Podemos destacar como principais peculiaridades das PPP, que as diferenciam das concessões de serviços públicos disciplinadas pela Lei nº 8.987, de 13 de fevereiro de 1995: (i) a forma de remuneração, que prevê a existência de contrapartida pecuniária do Poder Público, (ii) obrigatoriedade de constituição de sociedade de propósito específico (SPE) para a execução do contrato; (iii) repartição dos riscos e de ganhos econômicos efetivos do parceiro privado decorrentes da redução do risco de crédito dos financiamentos utilizados pelo parceiro privado; e (iv) a possibilidade de prestação de garantias pelo Poder Público ao parceiro privado e ao financiador do projeto.


A repartição dos riscos do empreendimento e a prestação de garantias pelo Poder Público ao parceiro privado são as maiores inovações da PPP em relação ao conceito tradicional de concessão, e o mais forte argumento para atrair investimentos privados.

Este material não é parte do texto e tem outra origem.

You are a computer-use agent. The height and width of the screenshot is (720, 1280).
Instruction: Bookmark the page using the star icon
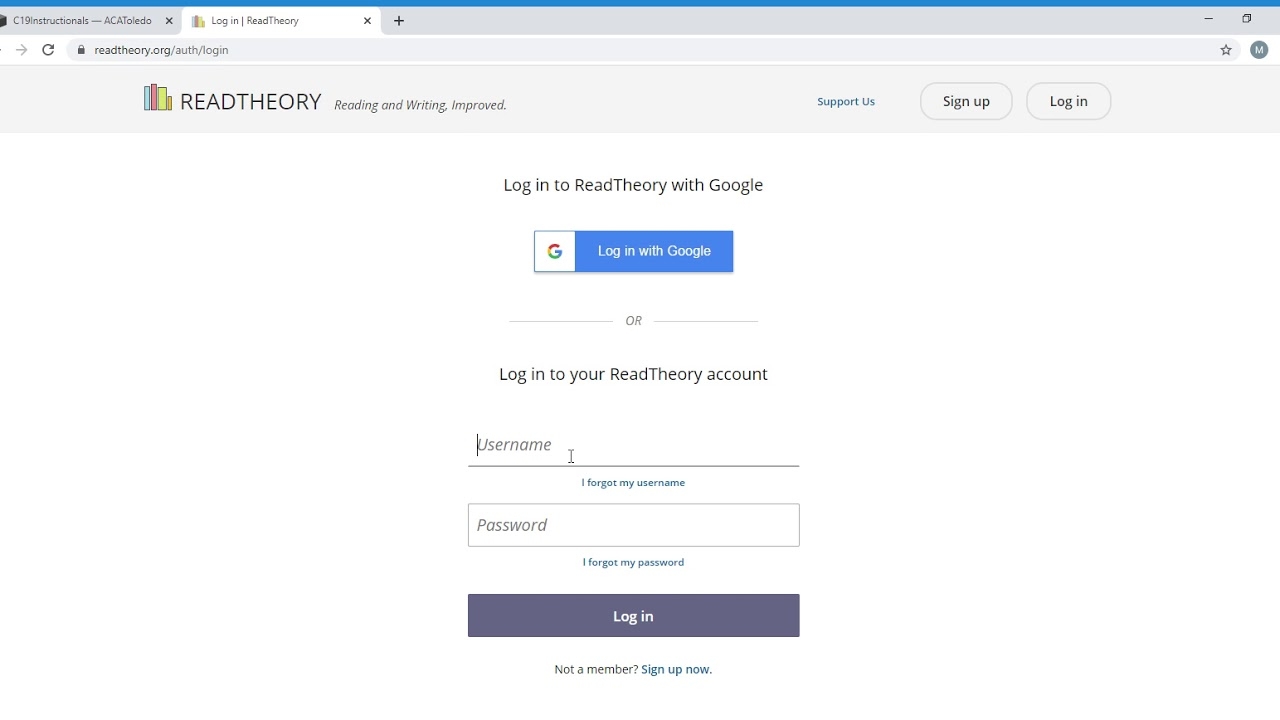click(x=1226, y=49)

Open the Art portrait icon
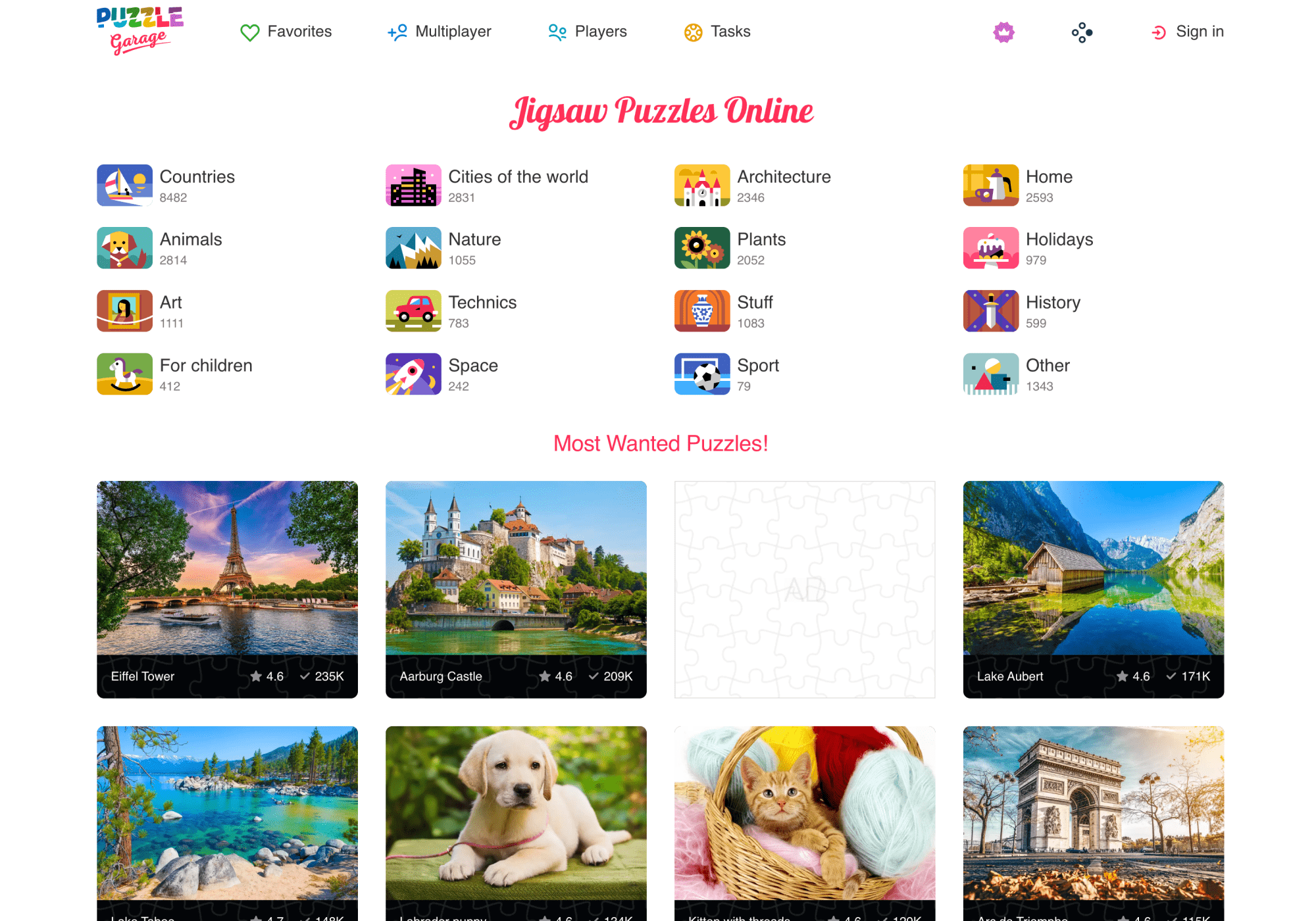[124, 311]
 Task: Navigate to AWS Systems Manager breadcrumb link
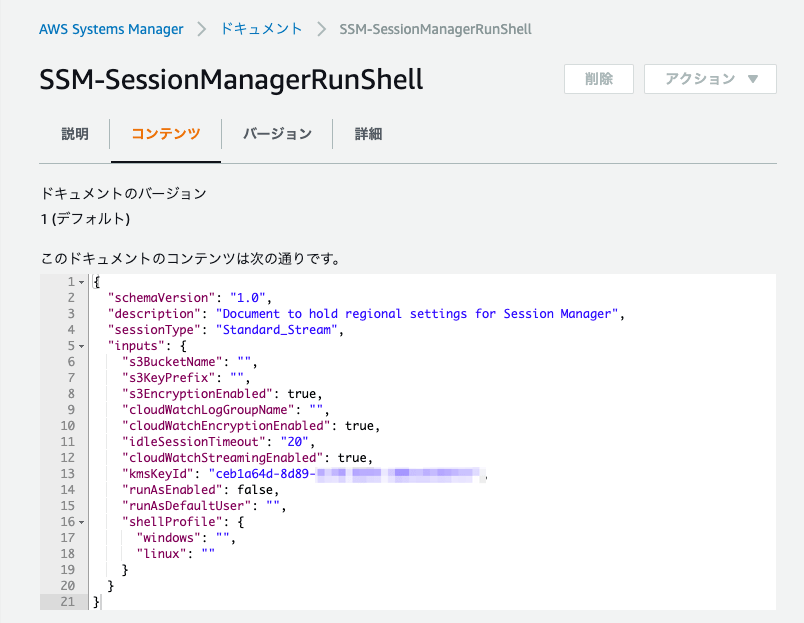click(x=111, y=29)
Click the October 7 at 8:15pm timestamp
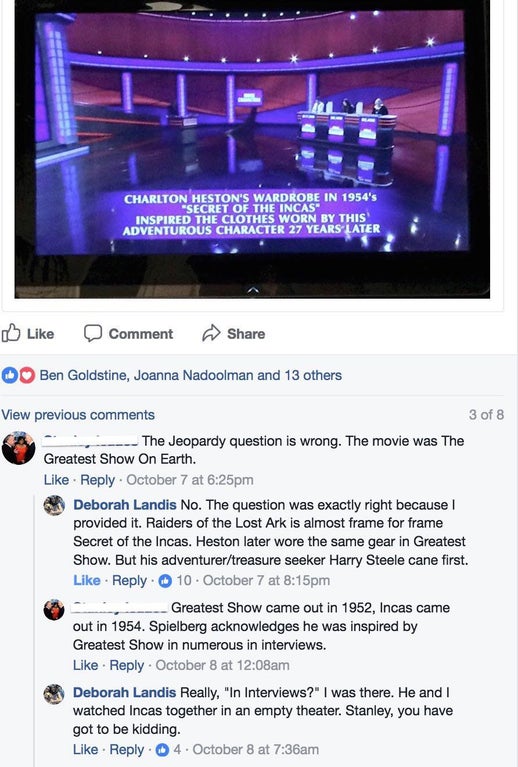 pos(266,581)
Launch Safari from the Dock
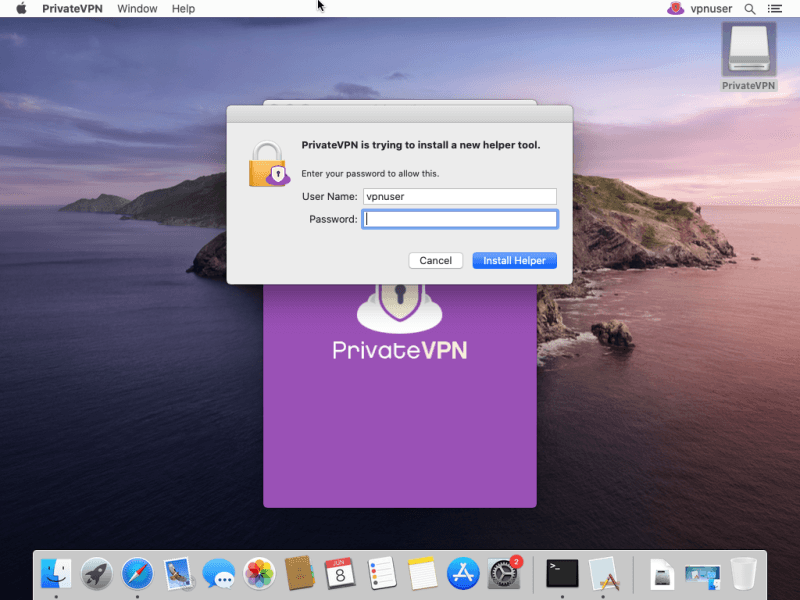This screenshot has width=800, height=600. 137,573
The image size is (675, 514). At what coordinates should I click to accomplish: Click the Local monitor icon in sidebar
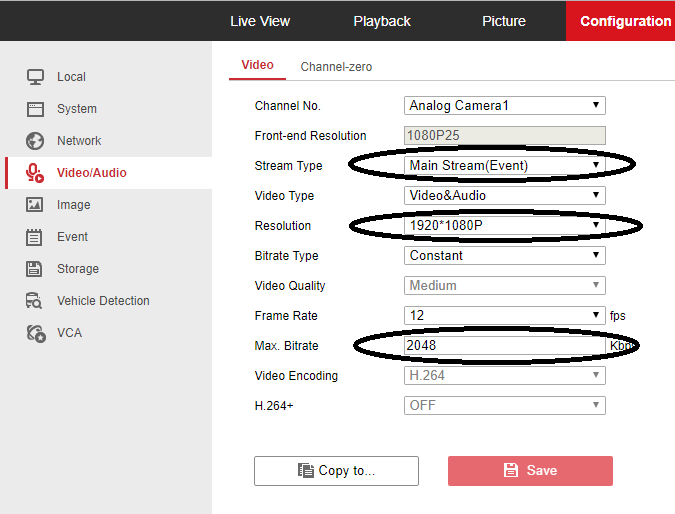(x=35, y=77)
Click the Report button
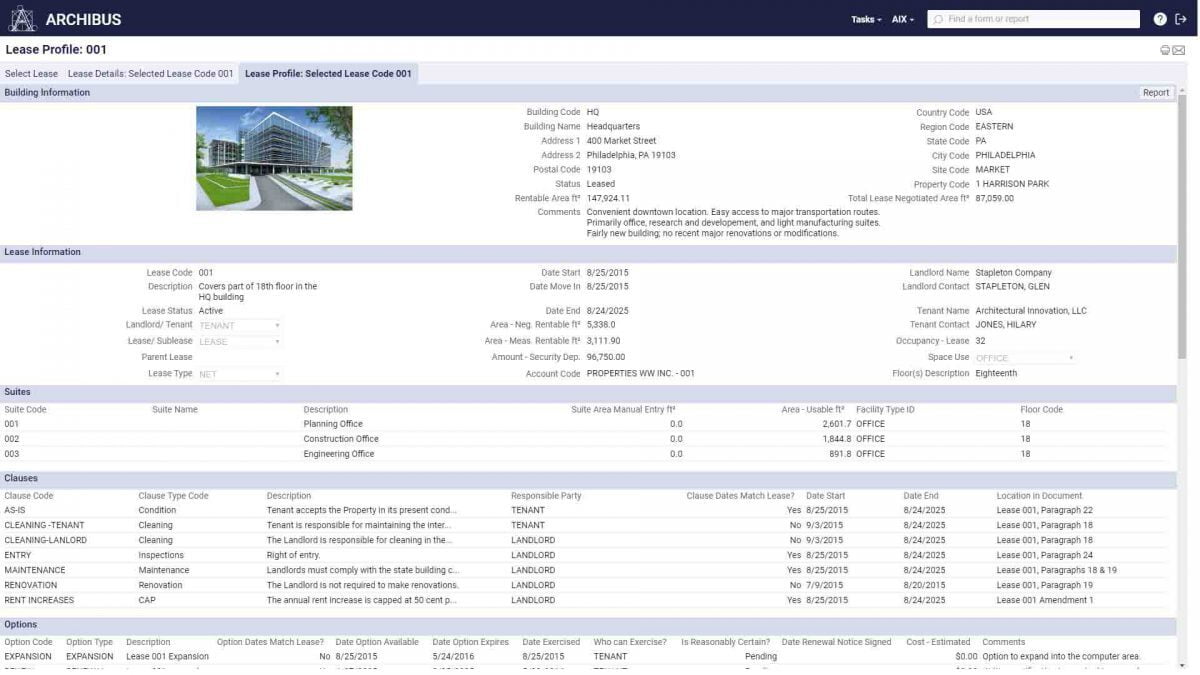 coord(1156,92)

As PPP estão sendo utilizadas com sucesso na Europa há cerca de quinze anos, e a Comissão Européia2 identificou quatro funções principais para o setor privado em esquemas de PPP, a saber: (i) obter de capital adicional para investimento na ampliação e melhoria na prestação de serviços públicos; (ii) utilizar a expertise privada na administração e implementação de serviços públicos; (iii) trazer valor agregado aos consumidores e ao público em geral; e (iv) fornecer melhor identificação de necessidades e de uso otimizado dos recursos.


É relevante notar que as PPP devem ser utilizadas para incentivar investimentos em setores não auto-sustentáveis, i.e., que não seriam atraentes para a iniciativa privada por não permitir remuneração do capital investido sem inviabilizar ou, no mínimo, criar externalidades sociais negativas3. O investimento público concomitante ao investimento privado é essencial na caracterização de uma PPP. Conforme o parágrafo 3º, do artigo 2º da Lei nº 11.079/04, “não constitui parceria público-privada a concessão comum, assim entendida a concessão de serviços ou obras públicas de que trata a Lei nº 8.987, de 13 de fevereiro de 1995, quando não envolver contraprestação pecuniária do parceiro público ao parceiro privado.”.


A concessão do serviço público ao parceiro privado na concessão patrocinada é utilizada na PPP como forma de amortização dos investimentos feitos pelo particular nas obras e na aquisição dos equipamentos necessários para a prestação dos serviços, demandando menos investimento de dinheiro público para a execução da obra.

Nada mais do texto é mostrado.